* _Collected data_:
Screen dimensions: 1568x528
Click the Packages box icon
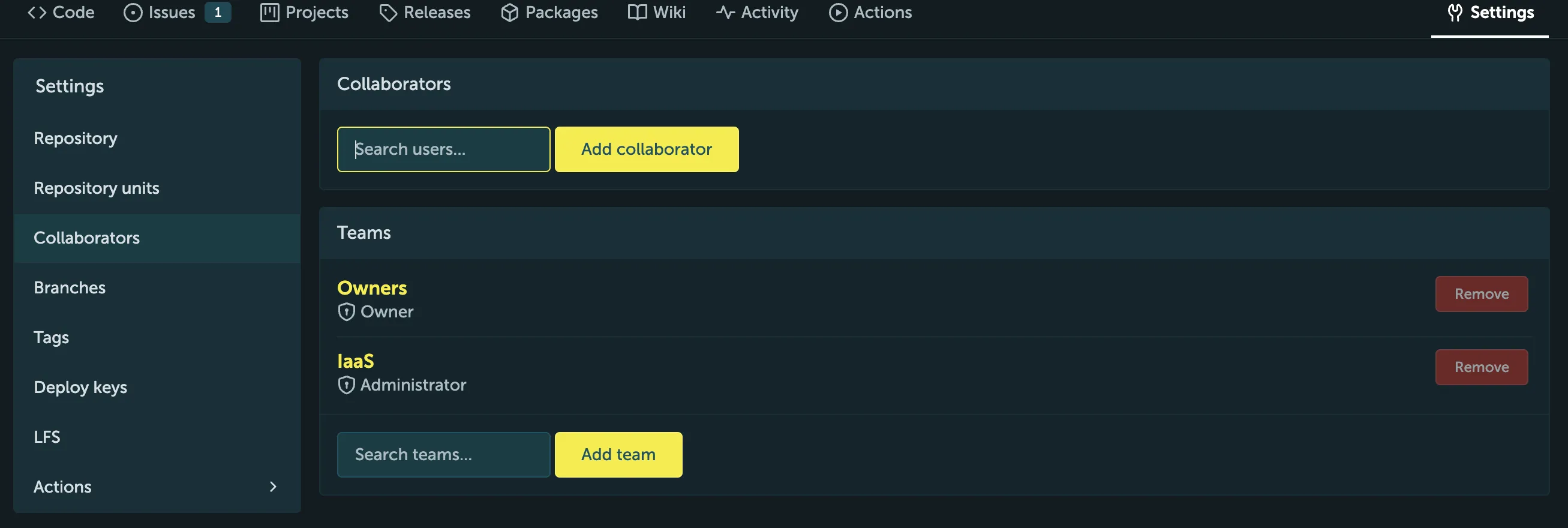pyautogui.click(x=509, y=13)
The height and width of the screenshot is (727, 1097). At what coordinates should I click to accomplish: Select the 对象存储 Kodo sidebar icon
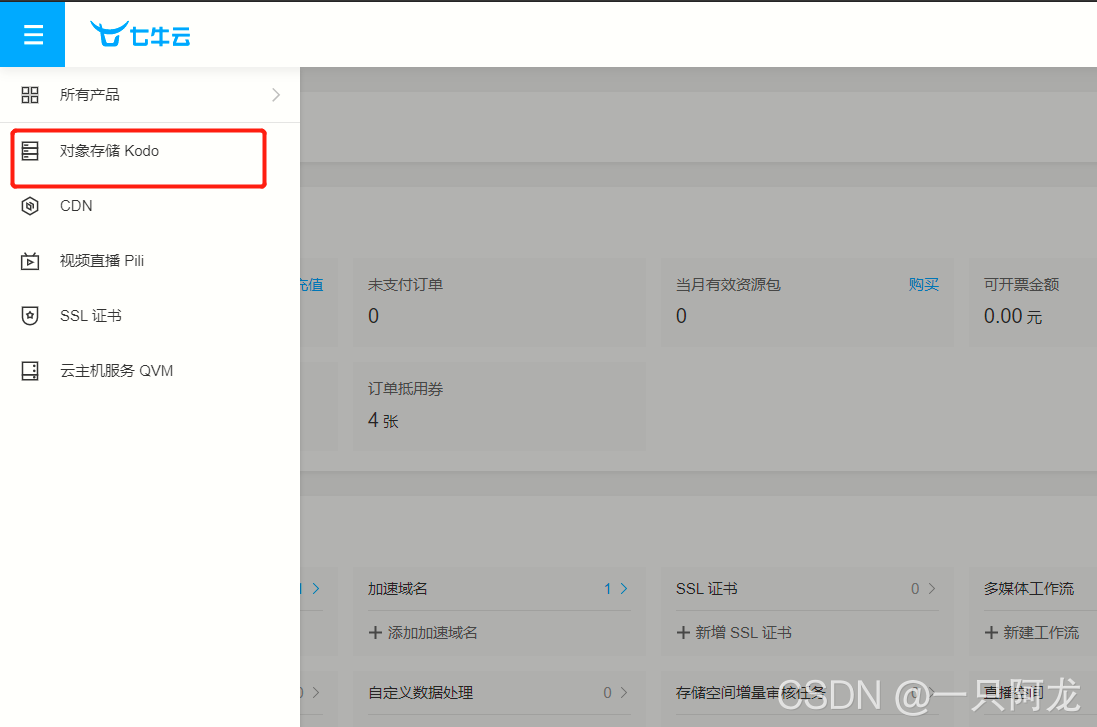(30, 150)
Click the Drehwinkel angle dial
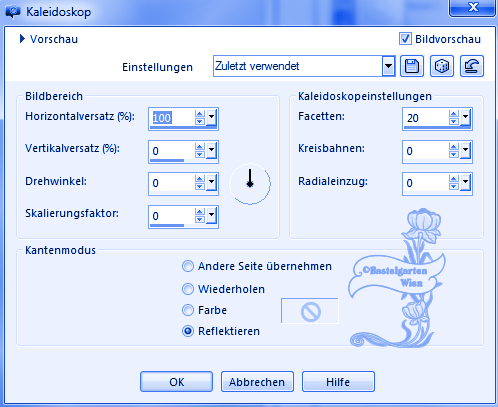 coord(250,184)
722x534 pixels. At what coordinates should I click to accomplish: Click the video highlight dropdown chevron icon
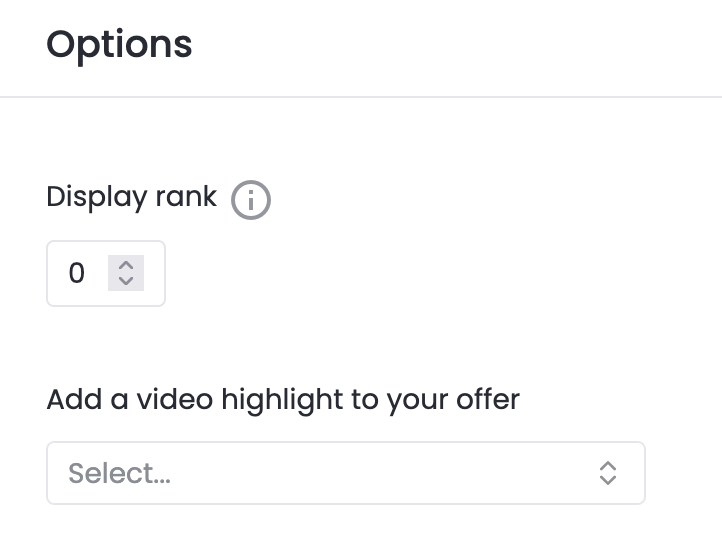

* _Task goal_:
Reproduce exactly, with nothing added, the lines from the line with "The height and" through the end of the entries above; pictures are to be left out.

* _Task solution_:
The height and width of the screenshot is (727, 1097). At what coordinates should I click to accomplish: Select the 对象存储 Kodo sidebar icon
(30, 150)
Click the Drehwinkel angle dial
 coord(250,184)
722x534 pixels. At what coordinates should I click to accomplish: Click the video highlight dropdown chevron icon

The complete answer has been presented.